All Products
Search
Document Center

E-MapReduce:Terms

Last Updated:Oct 28, 2024

This topic describes the terms of E-MapReduce (EMR) Serverless Spark to help you better understand the service.

Term

Description

workspace

Workspaces are the basic unit for business development. A workspace is a collection of jobs, computing resources, and permissions that are isolated from those in other workspaces.

resource queue

EMR Serverless Spark uses compute units (CUs) as the basic unit to measure computing resources. For more information about CUs, see Billing.

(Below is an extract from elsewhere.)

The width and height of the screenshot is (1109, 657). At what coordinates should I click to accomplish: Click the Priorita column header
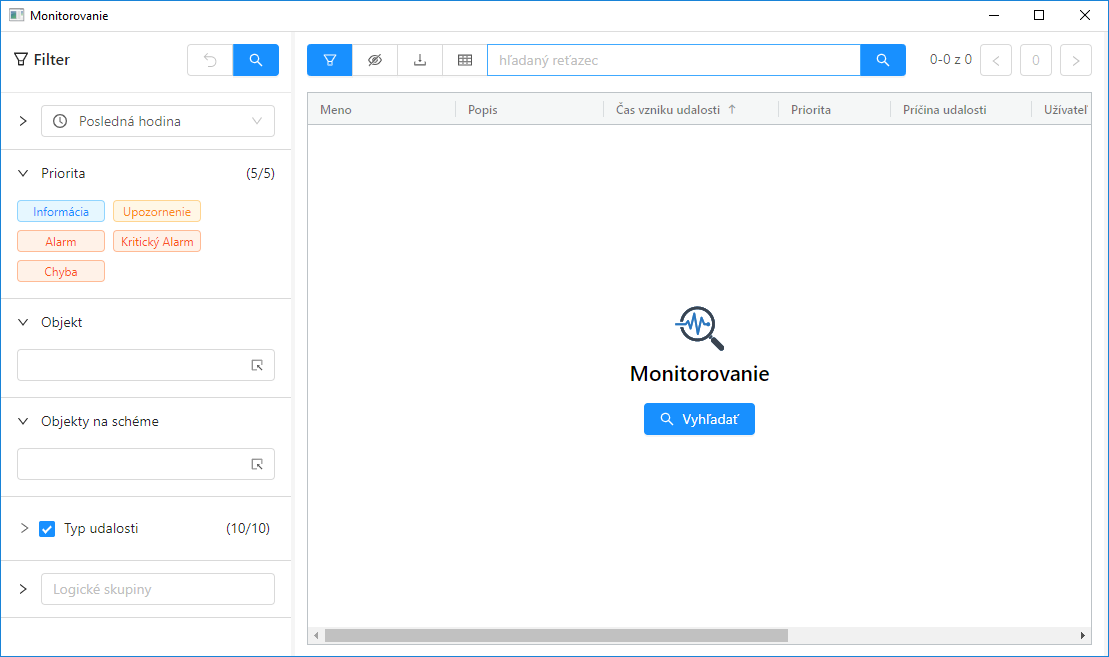pos(811,110)
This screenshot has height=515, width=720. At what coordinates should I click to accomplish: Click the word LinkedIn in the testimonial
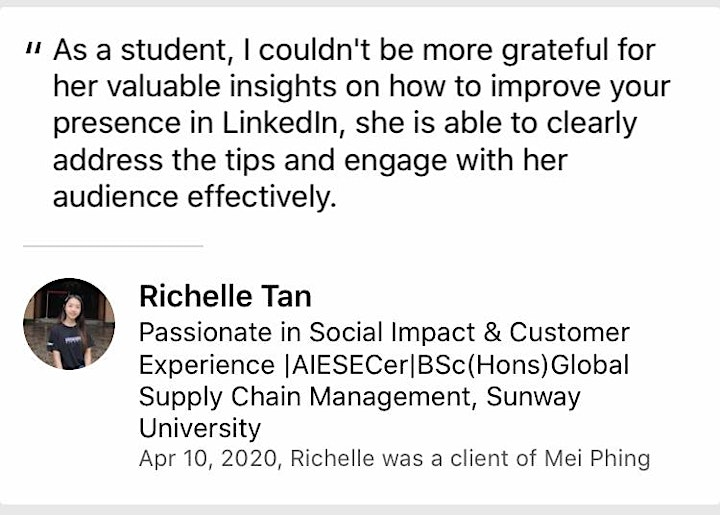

Regardless of whether a Spark compute node is a driver or an executor, you can allocate one or more CUs to the node based on the vCore and memory configuration. EMR Serverless Spark provides a minimum of 20 GiB and a maximum of 160 GiB of local storage space for each compute node. The number of CUs that can be consumed by a job depends on the computation complexity of the job and the distribution of the relevant data. You can view the number of CUs consumed by a job run in the job list.

session resource

Session resources are Spark sessions that are available in an EMR Serverless Spark workspace. A session can be deployed in a queue to provide the basic resources that are required to run SQL statements and the notebook environment. In a session, you can change the associated engine version and queue and modify Spark parameters based on your business requirements.

publish

To prevent draft files under modification from affecting the scheduling of jobs, you must publish a draft file after the modification to the file is complete. The publishing of draft files helps isolate the development and production environments.

job run

In the job orchestration system, a job run ID is generated each time a workflow runs.

workflow

A workflow is an orderly process that consists of a series of jobs. Jobs in a workflow depend on each other and are run in a specific order.

user

User is a term that is used in access control. You can add a RAM user as a member of a workspace and then grant the RAM user the required permissions to manage jobs and resources in the workspace.

role

Role is a term that is used in access control. One user can assume multiple roles. Multiple users can assume the same role. After you grant permissions to a role, all users who assume this role have the same permissions.